• _YOUR ASSIGNMENT_: Once you find the line containing "Skuat by Hipwee Policy (195, 2363)", set down exactly that line and every one after it through the end of the listing below, with both ends included and any pictures omitted.

·····

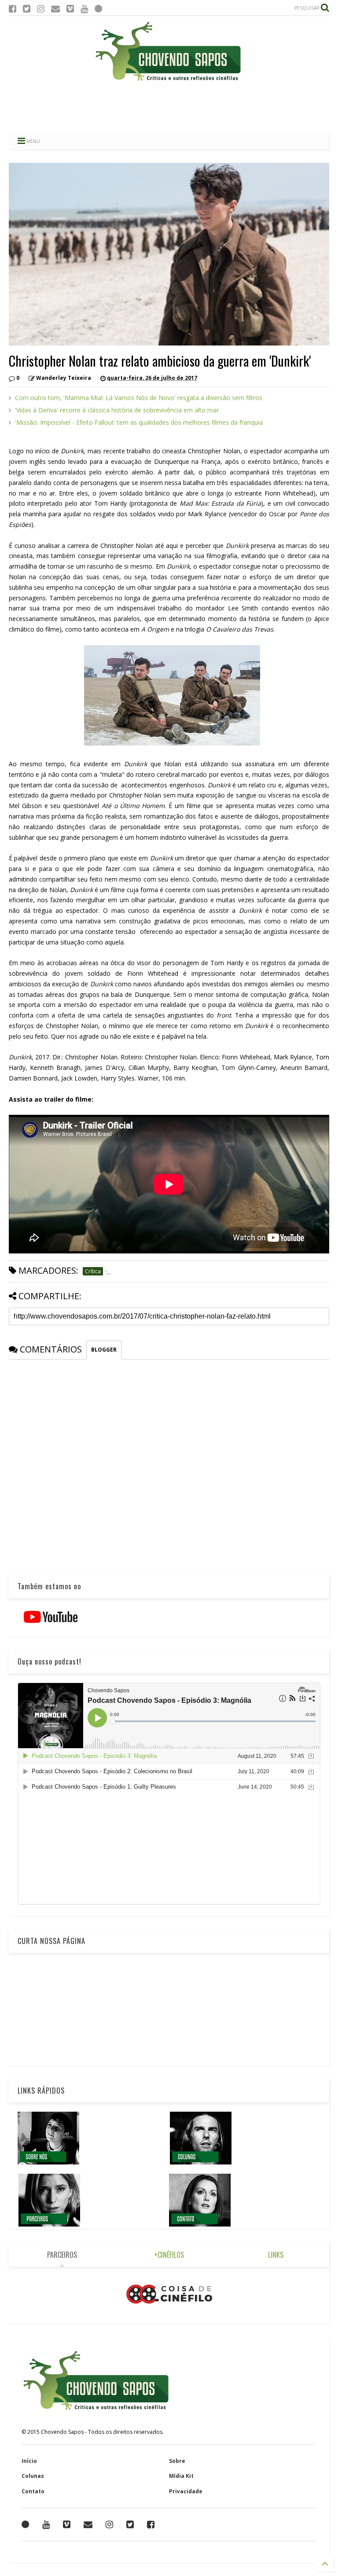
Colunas (33, 2476)
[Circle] (98, 8)
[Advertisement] (169, 108)
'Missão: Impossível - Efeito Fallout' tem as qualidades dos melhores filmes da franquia (139, 422)
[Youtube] (84, 8)
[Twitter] (26, 8)
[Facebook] (12, 8)
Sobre (177, 2461)
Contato (33, 2491)
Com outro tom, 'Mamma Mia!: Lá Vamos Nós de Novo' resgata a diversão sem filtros (138, 397)
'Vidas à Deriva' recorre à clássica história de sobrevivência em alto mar (117, 410)
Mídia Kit (181, 2476)
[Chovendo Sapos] (169, 81)
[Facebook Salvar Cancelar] (150, 2524)
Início (29, 2461)
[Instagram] (40, 8)
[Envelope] (55, 8)
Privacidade (185, 2491)
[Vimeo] (70, 8)
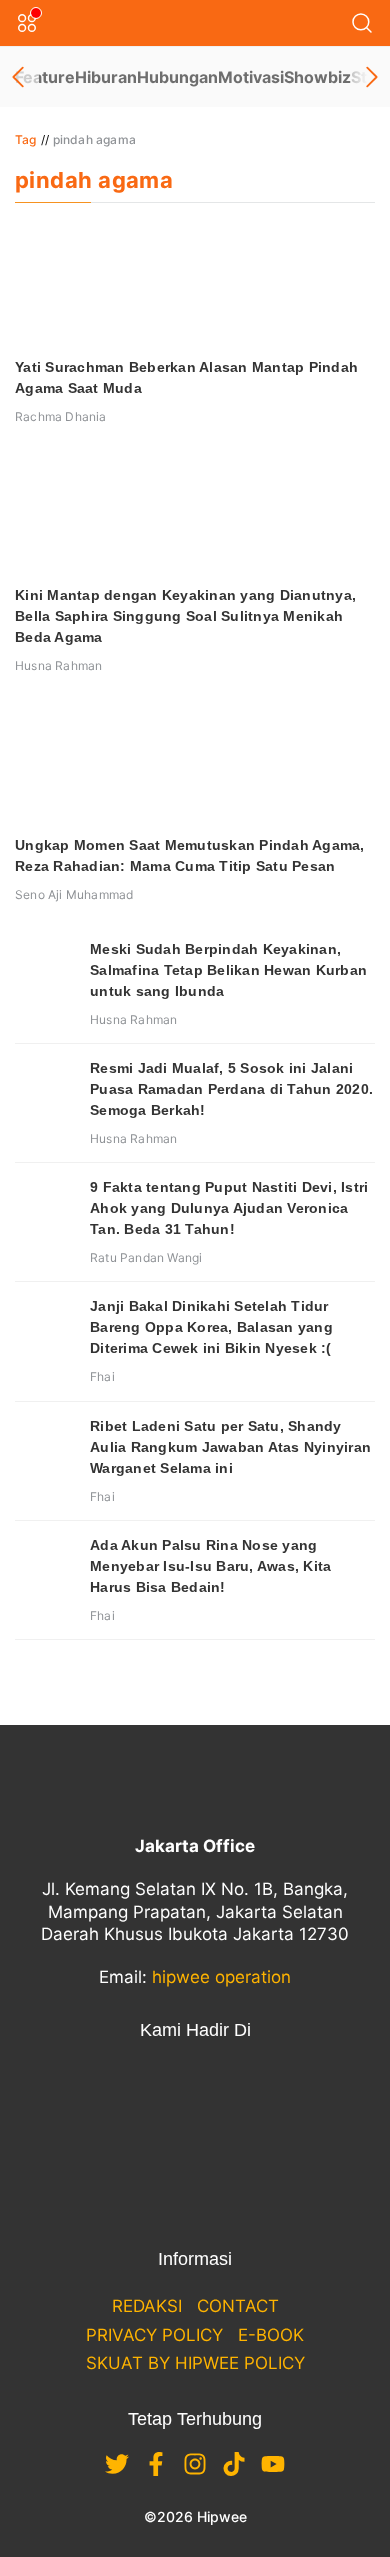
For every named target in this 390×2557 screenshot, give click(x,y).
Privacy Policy (154, 2335)
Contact (238, 2306)
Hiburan (106, 77)
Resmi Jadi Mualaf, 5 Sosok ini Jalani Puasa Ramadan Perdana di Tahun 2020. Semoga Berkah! (231, 1089)
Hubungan (177, 77)
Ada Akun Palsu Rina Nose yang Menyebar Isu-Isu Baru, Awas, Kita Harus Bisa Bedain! (210, 1566)
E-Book (271, 2335)
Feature (45, 77)
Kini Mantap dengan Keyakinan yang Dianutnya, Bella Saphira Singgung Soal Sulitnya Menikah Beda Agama (185, 616)
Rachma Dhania (61, 416)
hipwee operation (221, 1977)
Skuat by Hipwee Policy (195, 2363)
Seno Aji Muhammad (74, 894)
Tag (26, 139)
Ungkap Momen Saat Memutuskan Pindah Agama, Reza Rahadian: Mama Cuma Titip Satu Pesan (190, 855)
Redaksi (147, 2306)
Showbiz (317, 77)
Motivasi (251, 77)
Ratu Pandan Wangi (146, 1257)
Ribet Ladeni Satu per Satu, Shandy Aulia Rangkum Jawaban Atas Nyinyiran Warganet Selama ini (230, 1447)
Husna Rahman (58, 665)
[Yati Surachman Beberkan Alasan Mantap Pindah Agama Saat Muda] (195, 285)
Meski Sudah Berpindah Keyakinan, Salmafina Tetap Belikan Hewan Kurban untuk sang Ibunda (228, 970)
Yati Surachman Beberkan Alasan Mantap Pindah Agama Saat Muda (186, 377)
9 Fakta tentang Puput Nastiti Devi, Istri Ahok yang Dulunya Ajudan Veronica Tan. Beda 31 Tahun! (229, 1208)
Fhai (102, 1376)
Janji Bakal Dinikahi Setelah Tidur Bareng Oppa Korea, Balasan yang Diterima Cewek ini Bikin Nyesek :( (211, 1327)
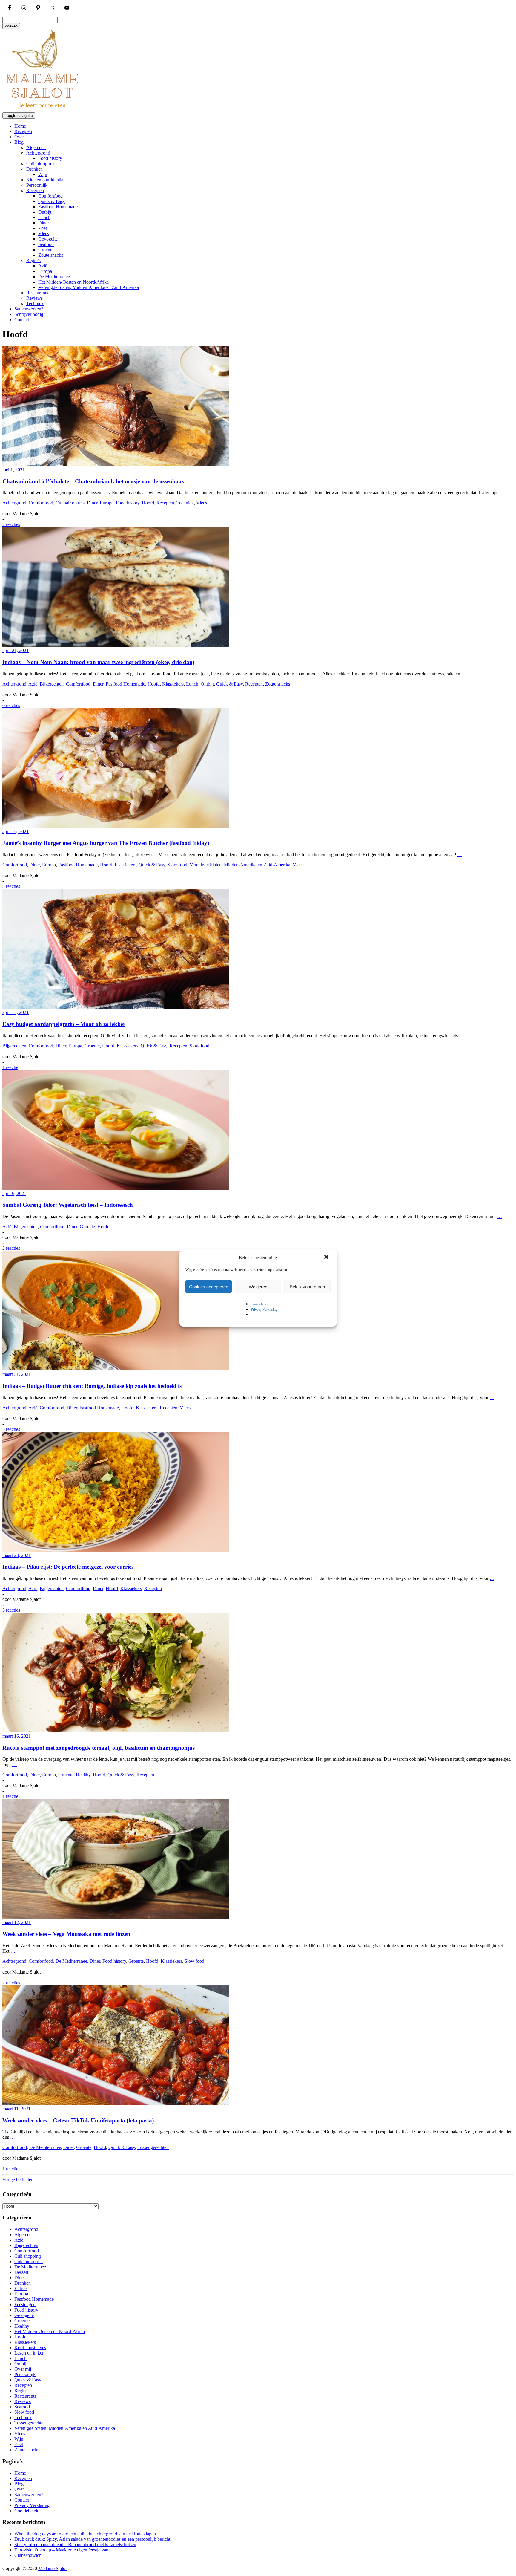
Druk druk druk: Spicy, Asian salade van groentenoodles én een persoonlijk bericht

·····

• _OUTPUT_:
Skuat by Hipwee Policy (195, 2363)
Seno Aji Muhammad (74, 894)
Tag (26, 139)
Ungkap Momen Saat Memutuskan Pindah Agama, Reza Rahadian: Mama Cuma Titip Satu Pesan (190, 855)
Redaksi (147, 2306)
Showbiz (317, 77)
Motivasi (251, 77)
Ratu Pandan Wangi (146, 1257)
Ribet Ladeni Satu per Satu, Shandy Aulia Rangkum Jawaban Atas Nyinyiran Warganet Selama ini (230, 1447)
Husna Rahman (58, 665)
[Yati Surachman Beberkan Alasan Mantap Pindah Agama Saat Muda] (195, 285)
Meski Sudah Berpindah Keyakinan, Salmafina Tetap Belikan Hewan Kurban untuk sang Ibunda (228, 970)
Yati Surachman Beberkan Alasan Mantap Pindah Agama Saat Muda (186, 377)
9 Fakta tentang Puput Nastiti Devi, Istri Ahok yang Dulunya Ajudan Veronica Tan. Beda 31 Tahun! (229, 1208)
Fhai (102, 1376)
Janji Bakal Dinikahi Setelah Tidur Bareng Oppa Korea, Balasan yang Diterima Cewek ini Bikin Nyesek :( (211, 1327)
Druk druk druk: Spicy, Asian salade van groentenoodles én een persoonlijk bericht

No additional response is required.